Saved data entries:

***

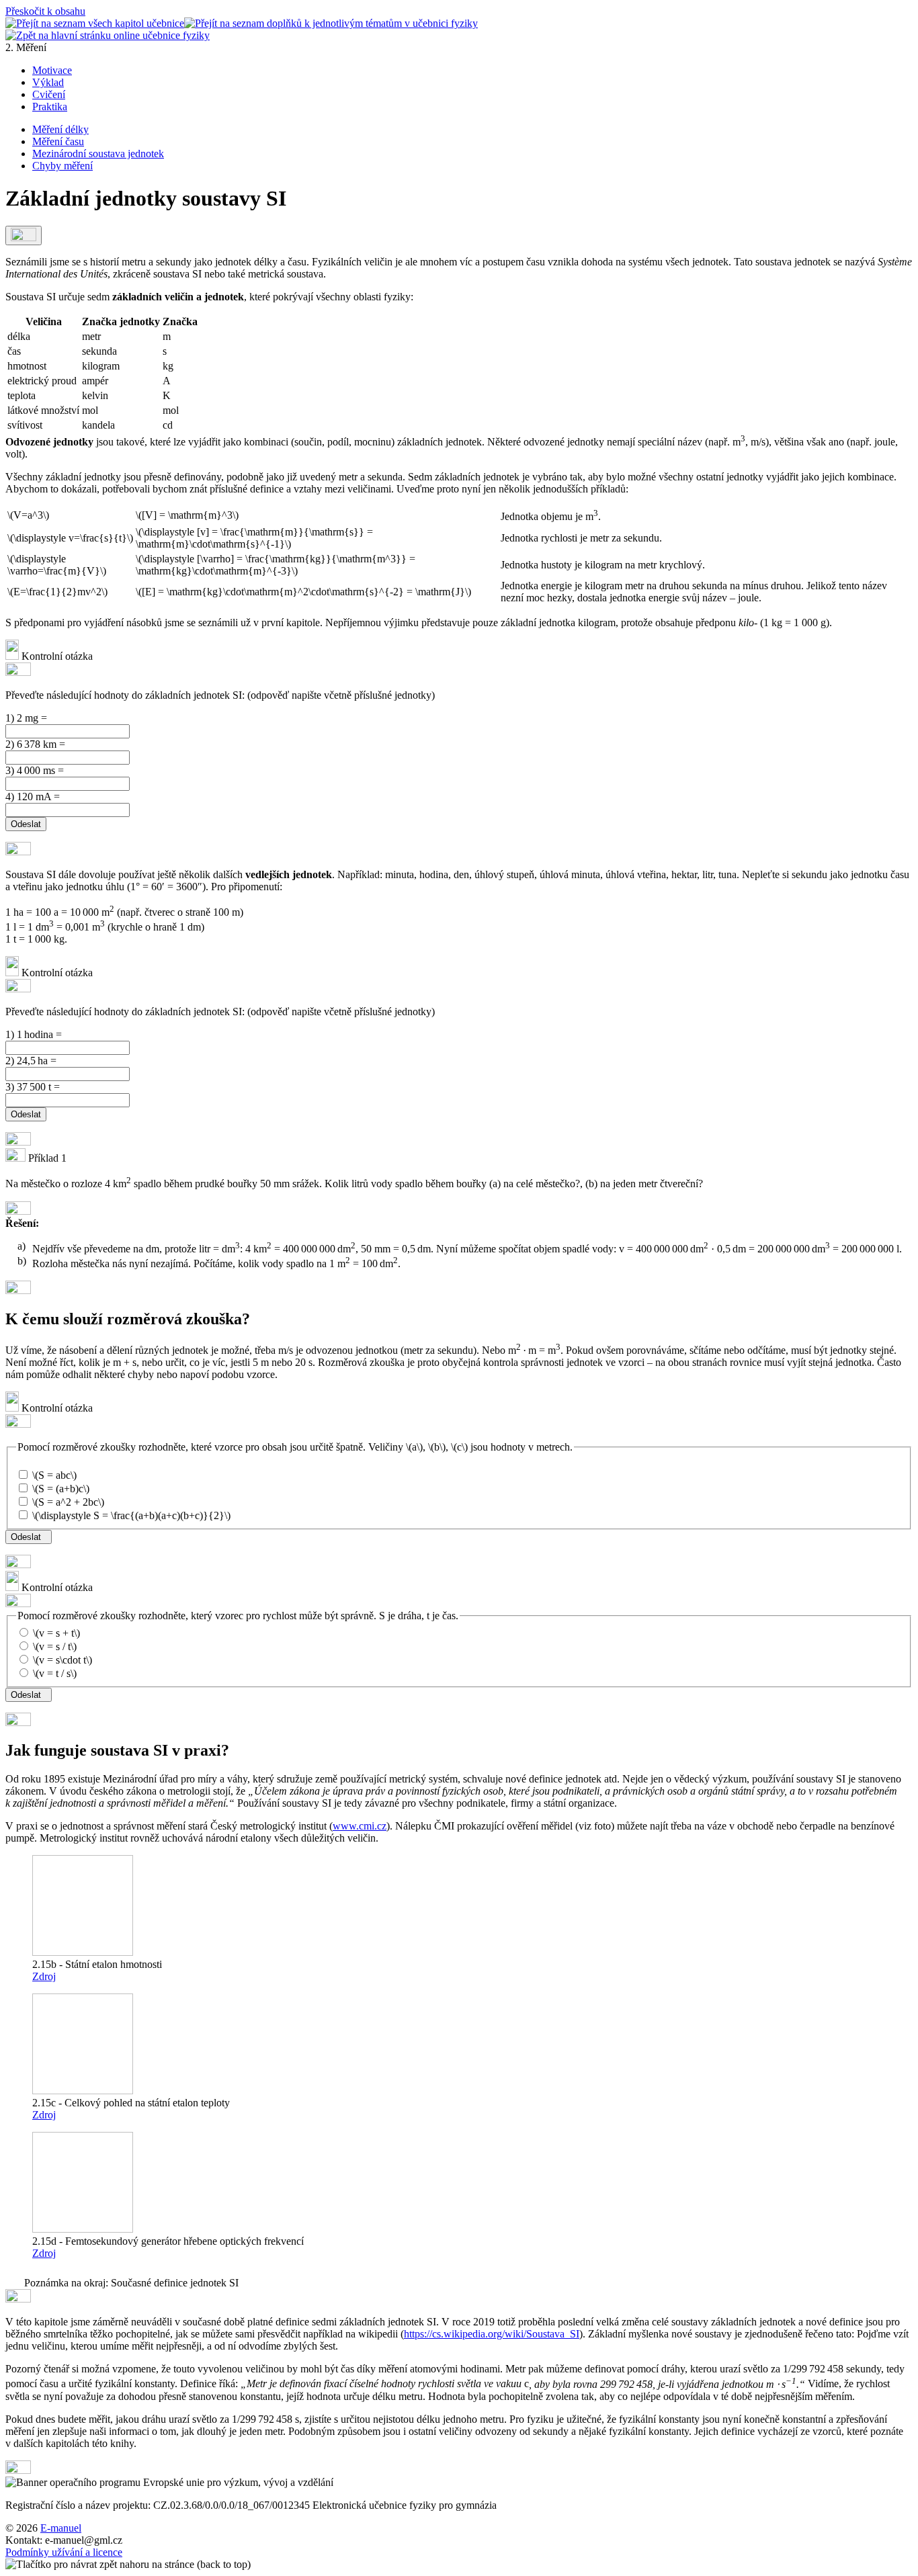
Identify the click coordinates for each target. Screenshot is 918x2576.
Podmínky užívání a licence (63, 2552)
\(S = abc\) (53, 1475)
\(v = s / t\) (53, 1646)
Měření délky (60, 129)
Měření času (58, 141)
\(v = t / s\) (53, 1673)
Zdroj (44, 1976)
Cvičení (48, 94)
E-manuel (60, 2528)
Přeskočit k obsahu (45, 11)
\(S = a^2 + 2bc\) (67, 1502)
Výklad (48, 82)
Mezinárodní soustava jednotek (98, 153)
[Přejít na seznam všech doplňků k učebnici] (331, 23)
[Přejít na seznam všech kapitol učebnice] (94, 23)
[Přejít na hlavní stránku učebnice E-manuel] (107, 35)
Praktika (49, 106)
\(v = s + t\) (55, 1633)
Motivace (52, 70)
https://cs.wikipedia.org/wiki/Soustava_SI (491, 2333)
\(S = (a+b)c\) (59, 1488)
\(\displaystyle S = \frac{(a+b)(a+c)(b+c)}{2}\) (130, 1515)
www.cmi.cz (359, 1826)
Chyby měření (62, 165)
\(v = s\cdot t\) (61, 1660)
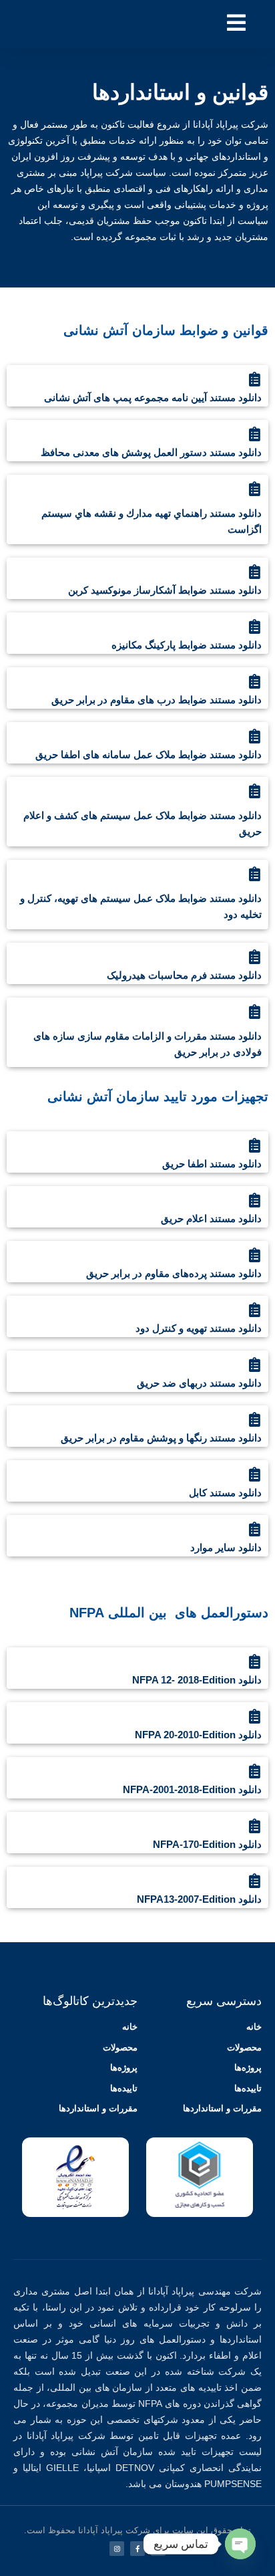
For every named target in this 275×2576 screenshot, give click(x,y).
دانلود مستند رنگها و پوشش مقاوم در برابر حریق (161, 1437)
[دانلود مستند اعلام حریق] (254, 1200)
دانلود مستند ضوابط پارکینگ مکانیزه (186, 645)
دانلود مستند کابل (225, 1492)
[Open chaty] (240, 2544)
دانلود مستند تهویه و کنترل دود (198, 1328)
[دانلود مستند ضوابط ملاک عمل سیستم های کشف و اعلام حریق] (254, 791)
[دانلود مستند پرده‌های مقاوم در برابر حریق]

***

Task item:
Looking over the records, find each line with the word "اعلام" and copy it.

Your response:
[دانلود مستند اعلام حریق] (254, 1200)
[دانلود مستند ضوابط ملاک عمل سیستم های کشف و اعلام حریق] (254, 791)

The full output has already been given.